Accordingly, the melting temperature calculation unit 64 _updates the injection valve maximum temperature T _max that is the maximum value of the injection valve temperature T _udv as the injection valve temperature T _udv increases, and the injection valve temperature T _{udv stops} increasing. the injection valve maximum temperature _{T max,} is identified as the highest temperature _{T Udvmax} of the reducing agent injection valve 43.

This maximum temperature T _udmax is used to calculate the solidification temperature (freezing point) T0, that is, the dissolution temperature (melting point) T _str , of the urea aqueous solution that is the reducing agent remaining in the reducing agent injection valve 43. 60 is stored in a predetermined storage means.

As described above, after the ignition switch 57 is turned off, the injection valve temperature T _udv rises, so the temperature of the urea aqueous solution remaining in the reducing agent injection valve 43 also rises, and the water content of the urea aqueous solution is vaporized to a concentration.
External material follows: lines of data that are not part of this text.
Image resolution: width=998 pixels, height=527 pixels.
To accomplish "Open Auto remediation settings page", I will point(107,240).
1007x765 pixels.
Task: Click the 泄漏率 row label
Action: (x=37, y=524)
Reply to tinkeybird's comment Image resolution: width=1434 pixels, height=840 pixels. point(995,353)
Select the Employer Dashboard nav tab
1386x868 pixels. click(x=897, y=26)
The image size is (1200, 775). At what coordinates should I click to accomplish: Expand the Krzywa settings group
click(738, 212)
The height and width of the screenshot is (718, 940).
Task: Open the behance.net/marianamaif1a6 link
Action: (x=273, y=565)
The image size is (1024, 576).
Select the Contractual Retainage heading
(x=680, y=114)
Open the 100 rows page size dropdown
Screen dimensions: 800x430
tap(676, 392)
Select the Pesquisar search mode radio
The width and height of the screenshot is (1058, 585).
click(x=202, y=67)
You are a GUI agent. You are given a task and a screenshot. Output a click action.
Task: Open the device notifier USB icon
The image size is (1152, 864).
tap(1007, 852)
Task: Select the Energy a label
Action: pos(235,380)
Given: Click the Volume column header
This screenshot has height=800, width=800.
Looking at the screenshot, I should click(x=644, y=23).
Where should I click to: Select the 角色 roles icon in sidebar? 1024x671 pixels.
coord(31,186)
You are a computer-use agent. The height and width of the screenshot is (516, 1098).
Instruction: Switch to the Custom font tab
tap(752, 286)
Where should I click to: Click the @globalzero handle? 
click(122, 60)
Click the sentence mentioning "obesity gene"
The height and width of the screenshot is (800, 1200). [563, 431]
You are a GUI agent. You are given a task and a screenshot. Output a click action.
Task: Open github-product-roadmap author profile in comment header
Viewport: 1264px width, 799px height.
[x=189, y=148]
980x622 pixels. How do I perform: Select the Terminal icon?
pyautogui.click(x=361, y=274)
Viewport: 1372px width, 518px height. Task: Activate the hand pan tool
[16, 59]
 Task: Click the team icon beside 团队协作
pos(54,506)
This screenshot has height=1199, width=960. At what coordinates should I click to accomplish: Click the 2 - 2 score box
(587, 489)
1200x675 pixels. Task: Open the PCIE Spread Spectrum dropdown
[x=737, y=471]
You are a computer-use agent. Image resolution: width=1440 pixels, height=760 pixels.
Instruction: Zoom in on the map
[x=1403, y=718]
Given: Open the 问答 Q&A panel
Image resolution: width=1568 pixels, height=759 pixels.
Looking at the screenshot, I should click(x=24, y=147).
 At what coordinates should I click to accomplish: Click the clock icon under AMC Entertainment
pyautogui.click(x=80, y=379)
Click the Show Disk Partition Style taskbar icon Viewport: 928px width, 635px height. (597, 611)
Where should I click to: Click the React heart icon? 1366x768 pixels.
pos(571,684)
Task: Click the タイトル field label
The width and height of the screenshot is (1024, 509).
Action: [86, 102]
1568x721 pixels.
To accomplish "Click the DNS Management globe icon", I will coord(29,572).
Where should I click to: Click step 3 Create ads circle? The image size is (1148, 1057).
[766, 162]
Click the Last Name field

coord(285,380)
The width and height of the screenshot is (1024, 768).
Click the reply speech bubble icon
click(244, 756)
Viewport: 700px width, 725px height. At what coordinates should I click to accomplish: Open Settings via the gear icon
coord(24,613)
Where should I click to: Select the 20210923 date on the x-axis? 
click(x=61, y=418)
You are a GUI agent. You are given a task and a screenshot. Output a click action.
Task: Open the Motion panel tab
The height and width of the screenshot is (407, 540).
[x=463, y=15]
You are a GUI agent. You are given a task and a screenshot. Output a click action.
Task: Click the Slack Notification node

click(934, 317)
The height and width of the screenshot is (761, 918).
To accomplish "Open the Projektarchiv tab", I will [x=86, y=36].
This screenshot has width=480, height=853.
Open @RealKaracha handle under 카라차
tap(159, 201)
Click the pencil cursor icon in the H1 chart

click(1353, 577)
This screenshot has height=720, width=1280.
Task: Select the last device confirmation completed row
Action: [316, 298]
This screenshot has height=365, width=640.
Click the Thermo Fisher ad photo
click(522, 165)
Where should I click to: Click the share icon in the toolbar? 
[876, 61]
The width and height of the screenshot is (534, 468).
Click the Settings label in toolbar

As a result, the solidification temperature T0 of the residual urea aqueous solution, that is, the dissolution temperature _Tstr also increases.

Here, since the volume of the urea aqueous solution remaining in the reducing agent injection valve 43 after the reducing agent recovery processing (purge processing) is substantially constant according to the structure of the reducing agent injection valve 43, If the maximum temperature T _udmaxmax can be specified, the concentration of the concentrated residual aqueous urea solution can be calculated. Therefore, the solidification temperature T0, that is, the dissolution temperature T _{str of the} residual aqueous urea solution can also be calculated.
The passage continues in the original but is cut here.